Rafael Nadal celebrates after beating Casper Ruud in the final match of The 2022 French Open on Sunday in Paris.  (Tribune News Service)
By Liz Clarke Washington Post

PARIS – It was 17 years to the day since Rafael Nadal won his first French Open championship as a long-haired teen in toreador pants.

Sunday at Roland Garros, the 36-year-old Nadal walked onto court with a grown man’s thinning hair, conventional shorts and hope that against a challenger 13 years younger, experience and a foot-numbing injection to quell chronic pain would compensate for what time had taken away.

It was more than enough, as Nadal steamrolled Casper Rudd 6-3, 6-3, 6-0 to win his 14th French Open championship and extend his men’s-record Grand Slam titles to 22, compared with the 20 of rivals Novak Djokovic and Roger Federer.

Nadal added the distinction of becoming the oldest man in history to win the French Open while embellishing another incomprehensible mark in lifting his record at Roland Garros to 112-3.

Nadal clasped both hands to his face after drilling the backhand winner down the line that clinched the victory. After embracing Ruud at the net and shaking the umpire’s hand, Nadal returned to Court Philippe-Chatrier, which he has transformed into his personal fiefdom, and raised both hands in triumph.

While he had twice in the past two weeks intimated that this French Open could be his last, alluding to the degenerative condition that causes acute pain in his left foot, Nadal downplayed the notion during his on-court ceremony as he cradled the Coupe des Mousquetaires trophy yet again.

“I don’t know what can happen in the future,” Nadal told the capacity crowd of 15,000, which stood in his honor, “but I [am] going to keep fighting to try to keep going in the future.”

###

- TASKS FOR THIS EXERCISE -
1. According to the article on Nadal's 2022 French Open win, how many Grand Slam titles does Nadal hold after this victory?
2. Decide whether each statement agrees with the article on Nadal's 2022 French Open win, answering yes or no and quoting the words that decide it: (a) Nadal was 36 years old at the final. (b) Nadal dropped a set in the final. (c) The crowd at the ceremony numbered 20,000.
3. Summarize the article on Nadal's 2022 French Open win in two sentences.
The records that follow have nothing to do with the text.

- DATA EXTRACT -
###

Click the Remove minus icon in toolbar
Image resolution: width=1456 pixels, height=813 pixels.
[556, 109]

###

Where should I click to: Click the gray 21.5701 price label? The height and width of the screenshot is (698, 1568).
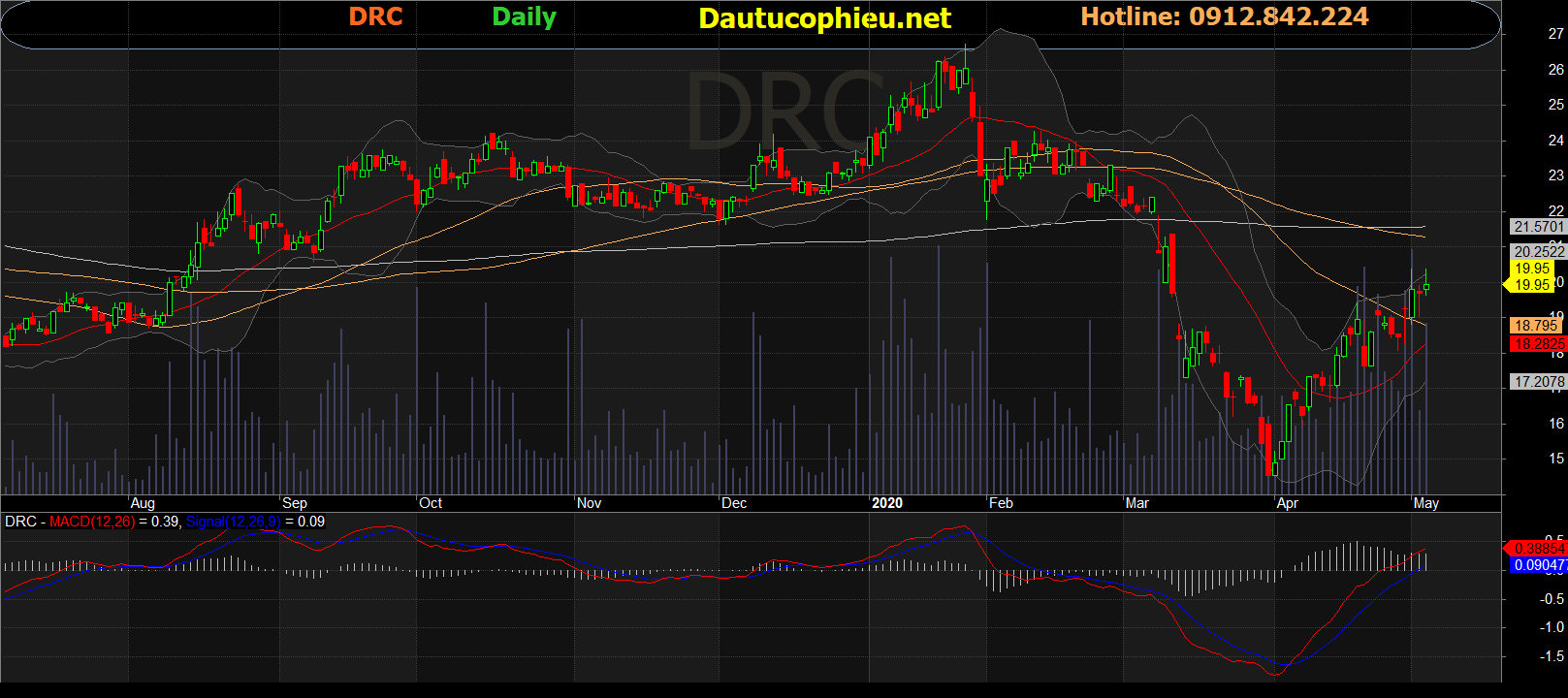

###

- EXPECTED RESPONSES -
1. 22

2.
(a) Yes: "the 36-year-old Nadal"
(b) No: "6-3, 6-3, 6-0"
(c) No: "the capacity crowd of 15,000"

3. At 36, Rafael Nadal beat Casper Ruud 6-3, 6-3, 6-0 for his 14th French Open title and a men's-record 22nd Grand Slam. He became the oldest man to win the tournament, and although he had hinted it might be his last because of chronic foot pain, he told the crowd he would keep fighting to keep going.